I am really battling to obtain a query time lower, its presently needing to query 2.5 million rows also it gets control 20 seconds

this is actually the query

Choose play_date AS date, COUNT(DISTINCT(email)) AS count

FROM log

WHERE play_date BETWEEN '2009-02-23' AND '2020-01-01'

And kind = 'play'

GROUP BY play_date

ORDER BY play_date desc

 `id` int(11) NOT NULL auto_increment,

  `instance` varchar(255) NOT NULL,

  `email` varchar(255) NOT NULL,

  `type` enum('play','claim','friend','email') NOT NULL,

  `result` enum('win','win-small','lose','none') NOT NULL,

  `timestamp` timestamp NOT NULL default CURRENT_TIMESTAMP,

  `play_date` date NOT NULL,

  `email_refer` varchar(255) NOT NULL,

  `remote_addr` varchar(15) NOT NULL,

  PRIMARY KEY  (`id`),

  KEY `email` (`email`),

  KEY `result` (`result`),

  KEY `timestamp` (`timestamp`),

  KEY `email_refer` (`email_refer`),

  KEY `type_2` (`type`,`timestamp`),

  KEY `type_4` (`type`,`play_date`),

  KEY `type_result` (`type`,`play_date`,`result`)

id  choose_type	table	type	possible_keys	key	key_len	ref	rows	Extra

1   SIMPLE	log	ref	type_2,type_4,type_result	type_4	1	const	270404	Using where

The totally while using type_4 index.

Does anybody understand how I possibly could speed this question up?

Thanks Tom

That's relatively good, already. The performance sink would be that the query needs to compare 270404 varchars for equality for that COUNT(DISTINCT(email)), and therefore 270404 rows need to be read.

You can have the ability to result in the count a catalog-only operation (i.e. the particular rows don't need to huged, just the index) by altering the index the following:

KEY `type_4` (`type`,`play_date`, `email`)

I'd be amazed in the event that wouldn't quicken things a great deal.

Your indexing is most likely nearly as good as possible it. You've got a compound index around the 2 posts inside your where clause and also the explain you published signifies that it's getting used. Regrettably, you will find 270,404 rows that match the factors inside your where clause plus they all have to be considered. Also, you are not coming back unnecessary rows inside your choose list.

My advice is always to aggregate the information daily (or hourly or whatever is sensible) and cache the outcomes. That method for you to access slightly stale data instantly. Hopefully this really is appropriate for your reasons.

Try a catalog on play_date, type (just like type_4, just corrected fields) and find out in the event that helps

You will find 4 possible types, and that i assume hundreds of possible dates.
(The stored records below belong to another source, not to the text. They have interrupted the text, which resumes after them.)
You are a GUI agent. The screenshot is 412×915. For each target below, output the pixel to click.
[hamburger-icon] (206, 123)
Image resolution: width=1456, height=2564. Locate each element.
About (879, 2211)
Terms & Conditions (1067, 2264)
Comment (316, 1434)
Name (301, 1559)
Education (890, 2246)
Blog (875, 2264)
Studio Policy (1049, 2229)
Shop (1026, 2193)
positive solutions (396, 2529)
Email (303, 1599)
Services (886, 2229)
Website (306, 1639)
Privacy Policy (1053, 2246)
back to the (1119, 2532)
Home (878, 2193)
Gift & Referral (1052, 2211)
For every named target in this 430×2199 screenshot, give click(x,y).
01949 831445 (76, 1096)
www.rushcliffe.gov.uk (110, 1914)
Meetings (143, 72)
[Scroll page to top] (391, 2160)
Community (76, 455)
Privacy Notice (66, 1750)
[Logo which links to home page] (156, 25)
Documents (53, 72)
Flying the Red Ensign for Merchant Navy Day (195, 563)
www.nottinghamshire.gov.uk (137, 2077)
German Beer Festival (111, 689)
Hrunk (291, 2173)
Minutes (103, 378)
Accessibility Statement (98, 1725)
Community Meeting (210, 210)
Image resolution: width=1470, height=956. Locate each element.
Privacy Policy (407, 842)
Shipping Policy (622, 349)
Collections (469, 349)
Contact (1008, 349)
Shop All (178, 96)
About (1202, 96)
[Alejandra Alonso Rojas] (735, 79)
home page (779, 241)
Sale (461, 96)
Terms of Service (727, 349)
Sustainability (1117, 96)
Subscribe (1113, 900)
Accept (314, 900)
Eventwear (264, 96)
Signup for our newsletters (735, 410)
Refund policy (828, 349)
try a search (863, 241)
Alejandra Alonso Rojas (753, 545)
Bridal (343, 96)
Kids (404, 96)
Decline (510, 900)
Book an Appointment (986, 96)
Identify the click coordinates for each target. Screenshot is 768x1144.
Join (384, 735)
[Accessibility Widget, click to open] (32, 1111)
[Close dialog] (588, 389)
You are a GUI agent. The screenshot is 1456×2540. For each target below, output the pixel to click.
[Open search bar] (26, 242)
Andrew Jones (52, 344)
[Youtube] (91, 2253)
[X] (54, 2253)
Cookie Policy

When the query uses the kind, play_date index, it essentially (not 100% accurate, but general idea) states.

(A) Find all of the Play records (about 25% from the file)

(B) Now within that subset, find all the asked for dates

By curing the index, the approach is

> (A) Find all of the dates within range

> (Maybe 1-2% of file) (B) Now find all

> PLAY types within that more compact portion

> from the file

Hope this can help

Removing email to split up table ought to be a great performance boost since counting distinct varchar fields should take some time. Apart from that - the right index can be used and also the query is as enhanced as it may be (aside from the e-mail, obviously).

The COUNT(DISTINCT(email)) part may be the bit that's killing you. Should you only truly require the first 2000 outcomes of 270,404, possibly it might assistance to perform the email count just for the outcomes rather than for the entire set.

Choose date, COUNT(DISTINCT(email)) AS count

FROM log,

(

    Choose play_date AS date

      FROM log

     WHERE play_date BETWEEN '2009-02-23' AND '2020-01-01'

       And kind = 'play'

     ORDER BY play_date desc

     LIMIT 2000

) AS candidate

WHERE candidate.id = log.id

GROUP BY date

Try creating a catalog only on play_date.

Long-term, I would suggest creating a summary table having a primary key of play_date and count of distinct emails.

For the way current you really need it to become - either ensure it is up-to-date daily (by play_date) or live using a trigger around the log table.